MILAN, Jan 26 (Reuters) – Trials over alleged false bookkeeping at British Telecom’s Italian unit in 2015 and 2016 opened in Milan on Tuesday, with 20 defendants, including two former BT executives and the Italian subsidiary itself, facing charges.

In a brief hearing on Tuesday morning, the court went through formalities such as verifying the defendants’ legal counsel, and the case was adjourned until April 23. None of the defendants were present in the courtroom.

Milan prosecutors alleged that BT Italia’s employee network increased revenues, faked contract renewals and invoices, and created fake supplier deals to disguise the unit’s true financial performance.

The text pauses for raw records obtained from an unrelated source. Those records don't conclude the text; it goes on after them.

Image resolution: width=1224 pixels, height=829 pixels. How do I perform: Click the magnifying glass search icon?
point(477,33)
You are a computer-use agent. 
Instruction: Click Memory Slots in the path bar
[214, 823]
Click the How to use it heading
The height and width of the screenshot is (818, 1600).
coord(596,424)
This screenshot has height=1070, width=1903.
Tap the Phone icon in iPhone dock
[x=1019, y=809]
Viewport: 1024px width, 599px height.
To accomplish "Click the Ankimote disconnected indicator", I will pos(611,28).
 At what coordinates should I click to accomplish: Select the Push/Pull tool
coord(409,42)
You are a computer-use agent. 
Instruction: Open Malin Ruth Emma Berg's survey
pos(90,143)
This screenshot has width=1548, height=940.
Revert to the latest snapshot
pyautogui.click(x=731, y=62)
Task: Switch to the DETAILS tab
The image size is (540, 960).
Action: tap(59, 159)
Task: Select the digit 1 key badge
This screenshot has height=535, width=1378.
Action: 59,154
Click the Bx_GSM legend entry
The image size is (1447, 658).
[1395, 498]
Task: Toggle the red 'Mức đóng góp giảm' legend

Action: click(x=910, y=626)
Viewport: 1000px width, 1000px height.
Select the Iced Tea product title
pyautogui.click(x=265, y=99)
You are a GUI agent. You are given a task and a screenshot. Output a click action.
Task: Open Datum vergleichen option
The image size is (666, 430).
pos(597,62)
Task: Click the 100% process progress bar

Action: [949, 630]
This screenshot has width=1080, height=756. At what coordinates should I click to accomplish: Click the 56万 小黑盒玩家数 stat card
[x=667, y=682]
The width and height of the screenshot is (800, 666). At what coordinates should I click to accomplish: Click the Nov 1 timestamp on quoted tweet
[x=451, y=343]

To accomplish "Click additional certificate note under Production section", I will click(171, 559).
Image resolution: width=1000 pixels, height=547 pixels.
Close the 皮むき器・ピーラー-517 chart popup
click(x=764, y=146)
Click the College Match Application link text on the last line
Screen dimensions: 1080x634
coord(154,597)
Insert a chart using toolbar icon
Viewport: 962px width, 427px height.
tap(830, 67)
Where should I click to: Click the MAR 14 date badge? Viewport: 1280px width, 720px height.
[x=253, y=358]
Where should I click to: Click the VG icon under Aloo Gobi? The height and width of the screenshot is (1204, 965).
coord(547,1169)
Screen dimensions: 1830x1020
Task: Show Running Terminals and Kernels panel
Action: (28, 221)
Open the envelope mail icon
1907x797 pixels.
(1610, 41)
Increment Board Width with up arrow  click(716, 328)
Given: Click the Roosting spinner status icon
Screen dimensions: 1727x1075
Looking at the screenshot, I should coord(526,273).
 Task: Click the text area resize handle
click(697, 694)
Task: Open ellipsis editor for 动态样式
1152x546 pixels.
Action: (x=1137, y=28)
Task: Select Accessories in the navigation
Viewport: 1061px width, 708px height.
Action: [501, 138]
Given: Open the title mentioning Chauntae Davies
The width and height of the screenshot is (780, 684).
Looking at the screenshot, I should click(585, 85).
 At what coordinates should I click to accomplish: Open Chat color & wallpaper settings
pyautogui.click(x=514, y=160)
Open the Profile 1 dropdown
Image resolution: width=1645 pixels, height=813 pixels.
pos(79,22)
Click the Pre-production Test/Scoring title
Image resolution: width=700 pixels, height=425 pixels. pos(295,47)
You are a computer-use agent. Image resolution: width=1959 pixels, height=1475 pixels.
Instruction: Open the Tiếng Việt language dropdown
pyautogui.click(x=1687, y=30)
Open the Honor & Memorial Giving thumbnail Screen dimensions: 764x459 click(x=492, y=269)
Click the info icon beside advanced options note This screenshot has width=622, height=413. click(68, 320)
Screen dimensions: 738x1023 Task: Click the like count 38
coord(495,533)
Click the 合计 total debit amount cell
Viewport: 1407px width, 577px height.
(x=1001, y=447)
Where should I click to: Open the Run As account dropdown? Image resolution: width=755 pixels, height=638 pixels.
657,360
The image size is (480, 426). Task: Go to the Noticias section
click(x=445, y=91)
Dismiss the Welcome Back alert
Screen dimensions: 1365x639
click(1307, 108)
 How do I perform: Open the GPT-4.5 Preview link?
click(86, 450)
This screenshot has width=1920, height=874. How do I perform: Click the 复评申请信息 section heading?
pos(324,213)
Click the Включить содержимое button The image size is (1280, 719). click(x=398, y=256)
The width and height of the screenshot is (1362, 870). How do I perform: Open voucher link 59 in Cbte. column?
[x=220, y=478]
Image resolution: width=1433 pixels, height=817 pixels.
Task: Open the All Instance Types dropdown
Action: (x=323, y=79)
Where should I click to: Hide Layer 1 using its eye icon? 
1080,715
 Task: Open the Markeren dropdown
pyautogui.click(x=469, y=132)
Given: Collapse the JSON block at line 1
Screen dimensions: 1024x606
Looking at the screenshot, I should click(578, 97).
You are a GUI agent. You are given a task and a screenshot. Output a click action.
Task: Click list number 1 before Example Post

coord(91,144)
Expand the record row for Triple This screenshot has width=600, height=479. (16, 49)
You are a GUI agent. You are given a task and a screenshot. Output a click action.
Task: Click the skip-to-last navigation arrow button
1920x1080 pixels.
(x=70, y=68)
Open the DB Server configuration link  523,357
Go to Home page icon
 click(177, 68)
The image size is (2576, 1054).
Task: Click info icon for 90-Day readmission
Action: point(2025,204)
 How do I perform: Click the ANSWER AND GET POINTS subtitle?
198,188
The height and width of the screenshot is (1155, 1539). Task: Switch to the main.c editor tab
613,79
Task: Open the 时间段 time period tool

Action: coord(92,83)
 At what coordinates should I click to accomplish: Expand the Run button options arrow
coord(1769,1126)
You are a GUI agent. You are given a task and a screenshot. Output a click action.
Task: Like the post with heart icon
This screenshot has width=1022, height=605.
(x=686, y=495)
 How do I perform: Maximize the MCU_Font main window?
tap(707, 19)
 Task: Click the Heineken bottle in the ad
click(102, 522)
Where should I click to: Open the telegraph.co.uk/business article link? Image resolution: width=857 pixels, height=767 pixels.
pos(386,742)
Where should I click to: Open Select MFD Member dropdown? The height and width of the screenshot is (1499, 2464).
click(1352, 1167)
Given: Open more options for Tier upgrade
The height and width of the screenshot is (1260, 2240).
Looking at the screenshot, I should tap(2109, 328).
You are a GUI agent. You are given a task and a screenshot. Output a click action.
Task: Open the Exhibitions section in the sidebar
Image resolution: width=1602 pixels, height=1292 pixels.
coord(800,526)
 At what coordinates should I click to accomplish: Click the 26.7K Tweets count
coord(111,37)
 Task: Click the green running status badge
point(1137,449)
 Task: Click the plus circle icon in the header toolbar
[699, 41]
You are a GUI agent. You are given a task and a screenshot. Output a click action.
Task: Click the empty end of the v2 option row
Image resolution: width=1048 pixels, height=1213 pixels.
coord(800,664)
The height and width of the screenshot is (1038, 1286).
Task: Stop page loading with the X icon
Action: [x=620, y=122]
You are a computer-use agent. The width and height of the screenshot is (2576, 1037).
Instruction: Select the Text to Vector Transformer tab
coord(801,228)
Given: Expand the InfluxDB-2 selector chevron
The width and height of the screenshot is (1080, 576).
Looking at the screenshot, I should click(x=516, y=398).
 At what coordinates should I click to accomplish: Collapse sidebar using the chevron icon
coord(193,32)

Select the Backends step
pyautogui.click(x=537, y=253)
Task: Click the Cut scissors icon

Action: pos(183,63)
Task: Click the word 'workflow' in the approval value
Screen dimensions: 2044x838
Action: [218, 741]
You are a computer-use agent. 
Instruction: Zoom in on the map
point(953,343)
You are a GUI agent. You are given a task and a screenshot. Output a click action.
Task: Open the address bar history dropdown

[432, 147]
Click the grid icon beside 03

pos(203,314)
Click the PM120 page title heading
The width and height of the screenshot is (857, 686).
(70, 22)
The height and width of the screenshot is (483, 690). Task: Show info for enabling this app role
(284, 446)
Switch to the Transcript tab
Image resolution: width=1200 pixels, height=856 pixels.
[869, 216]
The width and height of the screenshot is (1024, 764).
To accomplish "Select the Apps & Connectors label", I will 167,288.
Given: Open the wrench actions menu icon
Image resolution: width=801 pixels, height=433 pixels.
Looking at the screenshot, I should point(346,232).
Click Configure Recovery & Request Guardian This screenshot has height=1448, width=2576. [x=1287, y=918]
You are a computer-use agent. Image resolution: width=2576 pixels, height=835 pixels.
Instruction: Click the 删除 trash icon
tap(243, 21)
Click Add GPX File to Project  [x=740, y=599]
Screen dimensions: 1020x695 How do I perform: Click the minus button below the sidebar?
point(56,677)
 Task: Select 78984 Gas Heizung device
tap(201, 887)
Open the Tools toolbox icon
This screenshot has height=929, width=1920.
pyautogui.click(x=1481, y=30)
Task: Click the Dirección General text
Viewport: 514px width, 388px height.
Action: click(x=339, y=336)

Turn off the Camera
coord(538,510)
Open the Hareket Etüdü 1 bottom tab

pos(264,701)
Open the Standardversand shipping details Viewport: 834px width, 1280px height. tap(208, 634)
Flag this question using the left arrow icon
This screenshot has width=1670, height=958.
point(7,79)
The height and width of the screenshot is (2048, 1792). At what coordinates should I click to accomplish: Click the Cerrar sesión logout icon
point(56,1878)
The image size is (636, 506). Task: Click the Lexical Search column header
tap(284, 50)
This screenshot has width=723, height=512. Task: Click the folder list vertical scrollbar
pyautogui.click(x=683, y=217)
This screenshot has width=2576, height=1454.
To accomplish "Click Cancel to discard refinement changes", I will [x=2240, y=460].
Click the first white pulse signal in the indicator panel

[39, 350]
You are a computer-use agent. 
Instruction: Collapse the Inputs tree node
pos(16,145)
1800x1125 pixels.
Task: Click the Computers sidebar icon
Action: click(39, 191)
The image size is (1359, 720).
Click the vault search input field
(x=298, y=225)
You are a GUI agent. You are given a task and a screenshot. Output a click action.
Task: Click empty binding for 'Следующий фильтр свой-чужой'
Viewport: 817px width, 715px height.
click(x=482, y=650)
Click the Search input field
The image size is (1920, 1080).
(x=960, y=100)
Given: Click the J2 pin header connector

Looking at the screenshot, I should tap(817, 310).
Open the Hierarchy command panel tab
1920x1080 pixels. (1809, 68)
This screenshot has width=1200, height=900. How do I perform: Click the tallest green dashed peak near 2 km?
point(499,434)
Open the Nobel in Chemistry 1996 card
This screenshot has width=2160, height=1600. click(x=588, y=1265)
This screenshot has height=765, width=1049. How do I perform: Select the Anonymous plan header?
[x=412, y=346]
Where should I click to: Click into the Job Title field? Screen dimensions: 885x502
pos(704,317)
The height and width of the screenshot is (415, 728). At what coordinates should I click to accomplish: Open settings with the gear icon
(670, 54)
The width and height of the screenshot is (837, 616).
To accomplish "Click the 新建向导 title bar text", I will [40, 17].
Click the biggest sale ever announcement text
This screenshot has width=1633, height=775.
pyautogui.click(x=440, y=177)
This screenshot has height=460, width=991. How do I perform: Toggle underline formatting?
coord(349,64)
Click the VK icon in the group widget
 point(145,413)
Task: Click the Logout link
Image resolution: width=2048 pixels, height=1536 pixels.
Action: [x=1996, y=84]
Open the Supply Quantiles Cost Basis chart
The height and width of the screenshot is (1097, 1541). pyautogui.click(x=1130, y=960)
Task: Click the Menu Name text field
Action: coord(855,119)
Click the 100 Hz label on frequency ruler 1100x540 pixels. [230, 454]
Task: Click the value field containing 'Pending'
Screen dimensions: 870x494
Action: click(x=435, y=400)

BT took a £ 530 million ($ 725 million) fee on its account in 2017 in connection with false accounting allegations.

All of the defendants have always denied wrongdoing.

The case is being tried in a high-security courtroom on the outskirts of Italy’s financial capital, normally selected for Mafia trials but now used to comply with coronavirus restrictions.

Under Italian law, companies can also be prosecuted for offenses committed by their managers in their own interests.

“While we remain confident in our defense, given the ongoing process, it would be inappropriate for us to comment further,” said a BT spokesman in London.

Among the defendants were Richard Cameron, former chief financial officer of BT Global Services, and Corrado Sciolla, former head of BT for continental Europe.